Thursday, October 20, 2005

PricewaterhouseCoopers Study Shows Continued Robust Growth of Multibillion Dollar Timeshare Industry


WASHINGTON--(BUSINESS WIRE)--Oct. 19, 2005--The annual PricewaterhouseCoopers (PwC) benchmark study of the financial performance of the timeshare industry released today by the ARDA International Foundation (AIF) underscores the ongoing, robust growth of the multibillion dollar vacation ownership industry. The study, which focused on an industry subset of 47 companies encompassing 280 timeshare resorts in active sales(1), showed sales of $5.6 billion in 2004 and supported other recent studies on the full industry that also point to the dramatic strength in vacation ownership.(2)

Each year, PwC surveys a group of timeshare resort developers to take the industry's financial pulse--analyzing industry trends and setting benchmarks on product pricing, sales, marketing costs, and financing, and other financial indicators. This year's findings reveal a 15.4 percent year-over-year increase in net sales of timeshare resorts in active sales, following sales of $4.9 billion in 2003, as reported by PwC. Approximately 89 percent of 2004 sales occurred in the U.S. Average net sales per active resort were $20 million last year.

"Timeshare continues its spectacular growth with no signs of slowing down," said Howard Nusbaum, president and chief executive officer of ARDA. "The growth is occurring across the U.S. and around the globe with developments by public and private companies."

Timeshare sales in many locations exhibit seasonal patterns, as popular vacation periods correspond to heightened sales activity. Compared to 2003, net sales in 2004 were 25.2 percent higher in the first quarter, 18.5 percent higher in the second quarter, 10.5 percent higher in the third quarter, and 10.1 percent higher in the fourth quarter.

"Despite four hurricanes that ravaged Florida and other critical timeshare markets in the third and fourth quarter, last year's sales continued to exceed 2003 levels, demonstrating the strong resiliency of the vacation ownership industry," explained Scott Berman, a PricewaterhouseCoopers partner.

The median price of a timeshare interval, or week, sold during 2004 was $15,134, reflecting an increase of 12.5 percent over 2003 prices. The increases reflect changes in timeshare week prices as well as any changes that may have occurred in the types of units sold. Seventy percent of respondents reported that their company's average price in 2004 was higher than in 2003, indicating that price increases were broad-based. Study respondents reported financing approximately 71 percent of the dollar value of timeshare purchases.

The study participants included nine publicly traded companies, which accounted for 70 percent of net sales reported, and 38 privately owned companies. Twenty companies were headquartered in the Southeastern U.S., including 15 Florida-based companies; 12 in the Northeast and Midwest; and 11 in the Southwest and West. Approximately six percent of the respondents were based in Canada, and approximately two percent were based in other international locations.

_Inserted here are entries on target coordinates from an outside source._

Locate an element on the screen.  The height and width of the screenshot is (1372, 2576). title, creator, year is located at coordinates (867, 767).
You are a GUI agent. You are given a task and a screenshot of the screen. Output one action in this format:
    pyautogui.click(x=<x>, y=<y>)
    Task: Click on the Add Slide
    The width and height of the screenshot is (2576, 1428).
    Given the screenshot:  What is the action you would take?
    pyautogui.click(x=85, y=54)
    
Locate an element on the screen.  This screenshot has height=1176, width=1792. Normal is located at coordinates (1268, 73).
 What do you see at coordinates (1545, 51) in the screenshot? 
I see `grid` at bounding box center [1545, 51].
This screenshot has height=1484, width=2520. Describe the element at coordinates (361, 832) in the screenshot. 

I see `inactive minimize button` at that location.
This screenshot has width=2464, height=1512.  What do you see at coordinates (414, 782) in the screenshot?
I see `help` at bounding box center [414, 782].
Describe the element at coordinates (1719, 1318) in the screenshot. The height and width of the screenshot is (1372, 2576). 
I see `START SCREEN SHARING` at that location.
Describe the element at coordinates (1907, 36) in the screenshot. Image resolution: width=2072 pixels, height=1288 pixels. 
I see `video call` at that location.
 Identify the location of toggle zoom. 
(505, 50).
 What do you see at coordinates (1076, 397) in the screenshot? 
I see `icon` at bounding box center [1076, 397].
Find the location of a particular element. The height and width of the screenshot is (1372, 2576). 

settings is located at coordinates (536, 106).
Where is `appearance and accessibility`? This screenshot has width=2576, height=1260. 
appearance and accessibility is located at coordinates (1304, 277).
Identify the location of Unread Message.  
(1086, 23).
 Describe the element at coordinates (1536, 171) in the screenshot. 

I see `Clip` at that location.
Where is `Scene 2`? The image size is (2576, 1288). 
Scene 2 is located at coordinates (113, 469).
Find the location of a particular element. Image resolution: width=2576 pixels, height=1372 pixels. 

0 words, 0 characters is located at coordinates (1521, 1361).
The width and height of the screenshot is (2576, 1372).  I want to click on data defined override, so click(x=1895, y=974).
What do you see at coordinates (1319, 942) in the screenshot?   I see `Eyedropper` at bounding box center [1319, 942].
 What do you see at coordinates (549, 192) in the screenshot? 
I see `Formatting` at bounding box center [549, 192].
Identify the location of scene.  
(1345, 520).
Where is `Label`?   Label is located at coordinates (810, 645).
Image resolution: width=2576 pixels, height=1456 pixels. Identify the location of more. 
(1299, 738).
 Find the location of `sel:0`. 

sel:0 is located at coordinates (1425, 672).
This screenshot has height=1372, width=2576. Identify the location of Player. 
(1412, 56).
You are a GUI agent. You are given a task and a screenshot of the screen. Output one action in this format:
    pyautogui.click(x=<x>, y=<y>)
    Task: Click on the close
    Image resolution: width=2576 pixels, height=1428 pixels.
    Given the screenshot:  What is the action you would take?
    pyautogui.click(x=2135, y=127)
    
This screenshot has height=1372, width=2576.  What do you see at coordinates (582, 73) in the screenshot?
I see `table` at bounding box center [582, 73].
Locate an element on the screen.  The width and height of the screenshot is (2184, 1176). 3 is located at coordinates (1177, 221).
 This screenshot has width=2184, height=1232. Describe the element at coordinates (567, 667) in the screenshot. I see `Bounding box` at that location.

ARDA is the Washington D.C.-based professional association representing the vacation ownership and resort development industries.

(1)Companies with resorts that reported 100 or more new sales during 2004.

(2)Timeshare sales climbed 21.4 percent during 2004 to $7.87 billion, according to a comprehensive industry study conducted by American Economic Group (AEG) and released in August by AIF. As of January 1, 2005, there were a total of 1,668 vacation ownership resorts operating in the U.S. The survey, composed of 466 timeshare resorts, also showed increases in new owners, new resorts, and the number of units.

I predict that as every home as a video, dvd player, and personal computer, Timeshare will be just as regular.